Да, Фонтен! Надо же сказать и Фонтену. Как он отреагирует?
Мы заканчивали с ним бюст Натальи Алексеевны в мраморе. Не моту сказать, что сия скульптура — крупная удача моя. То есть, безусловно, похожа на оригинал, симпатична и благообразна, но какой-то изюминки не хватает. Некоей чертовщинки, превращающей изваяние в живую плоть. Даже знала, как это сделать, но боялась, что такая «ожившая» великая княгиня не понравится ни ей самой, ни супругу, ни государыне, — приходилось жертвовать искусством во имя политики с политесом.
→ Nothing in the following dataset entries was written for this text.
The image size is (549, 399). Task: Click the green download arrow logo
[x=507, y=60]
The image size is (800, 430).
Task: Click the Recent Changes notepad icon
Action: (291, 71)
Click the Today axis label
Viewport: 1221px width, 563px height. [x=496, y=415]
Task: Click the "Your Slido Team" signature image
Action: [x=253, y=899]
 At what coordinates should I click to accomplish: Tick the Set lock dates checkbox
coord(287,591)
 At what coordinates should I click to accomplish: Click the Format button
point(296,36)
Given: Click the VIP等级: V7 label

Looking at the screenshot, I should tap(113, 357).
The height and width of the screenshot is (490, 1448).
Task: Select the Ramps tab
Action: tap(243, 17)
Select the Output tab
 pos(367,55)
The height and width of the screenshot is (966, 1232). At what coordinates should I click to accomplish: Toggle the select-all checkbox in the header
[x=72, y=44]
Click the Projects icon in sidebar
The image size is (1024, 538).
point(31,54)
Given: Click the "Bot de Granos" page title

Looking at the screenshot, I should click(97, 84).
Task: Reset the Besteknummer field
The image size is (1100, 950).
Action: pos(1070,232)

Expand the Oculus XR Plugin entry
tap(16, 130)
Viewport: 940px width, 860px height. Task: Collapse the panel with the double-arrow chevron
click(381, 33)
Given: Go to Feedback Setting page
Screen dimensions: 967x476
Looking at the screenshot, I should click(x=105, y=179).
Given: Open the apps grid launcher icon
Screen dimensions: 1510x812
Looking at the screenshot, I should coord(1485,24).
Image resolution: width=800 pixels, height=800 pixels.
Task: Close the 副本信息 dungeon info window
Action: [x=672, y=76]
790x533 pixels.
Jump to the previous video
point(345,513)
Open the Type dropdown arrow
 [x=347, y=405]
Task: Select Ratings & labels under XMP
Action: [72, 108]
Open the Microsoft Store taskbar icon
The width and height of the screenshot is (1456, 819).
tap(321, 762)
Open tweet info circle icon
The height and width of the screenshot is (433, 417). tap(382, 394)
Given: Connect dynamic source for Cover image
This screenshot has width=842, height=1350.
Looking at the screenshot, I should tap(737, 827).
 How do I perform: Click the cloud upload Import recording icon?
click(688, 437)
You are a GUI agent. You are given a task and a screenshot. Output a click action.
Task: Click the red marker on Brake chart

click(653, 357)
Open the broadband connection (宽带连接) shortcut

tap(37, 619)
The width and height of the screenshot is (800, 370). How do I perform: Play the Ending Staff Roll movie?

Александр несколько опоздал, был весьма чем-то озабочен. Я спросила, что произошло. Он взглянул на меня рассеянно, а потом тряхнул головой:
— Ай, какая разница. Нелады в семье.
— Что, поссорились?
— Да, с мадам Вернье. Но ведь теща с зятем всегда ссорятся.
— А из-за чего?
— Как обычно, слово за слово… Анна захотела соленых огурцов, я пошел и купил. Но она есть не стала, говоря, что они пахнут бочкой. Я пошел и купил другие. Эти почему-то пахли рыбой, и она от них тоже отказалась. Тут пришел Поммель и принес огурцы от мадам Петровой (как он узнал, что моя жена хочет огурцов?). Эти оказались как нельзя лучше, Анна была в восторге. А мадам Вернье бросила с издевкой: «Вот учись, как надо обходиться с женщинами!» Я, понятное дело, разгорячился: мол, готов уступить вашу дочь Поммелю, если он для вас такой замечательный. А она: «Ты давно ее уступил, болван!» Представляешь? Что бы это значило? Вот хожу и думаю: может, и ребенок не от меня, а от Поммеля?
Я взяла его за руку:
— Погоди, успокойся. Безусловно, Поммель — большой проныра, но не думаю, что настолько. Да, отвешивал комплименты твоей жене, а она ему строила глазки, но когда им было сойтись по-настоящему? Он обычно в мастерской по литью, правда, больше спит, чем работает, но всегда на виду. Анна же сидит дома с девочкой…
Александр отнял руку:
— Знаешь, при желании можно найти и время, и место! А тем более я бываю пьян периодически по праздникам… Мы с Филиппом — ты знаешь — иногда себе позволяем…
— Лишний раз говорит о вреде пьянства.
— Да, согласен… Но теперь-то что делать?
Я пожала плечами:
— Ничего. Жить, как жили. Постараться отвадить Поммеля от дома.
— Нет, а если ребенок от него?
— Что ж с того? Русские говорят: не тот отец, кто родил, а кто вырастил.
— Мне растить чужого ребенка?
— Будешь любящим родителем — он твоим и станет.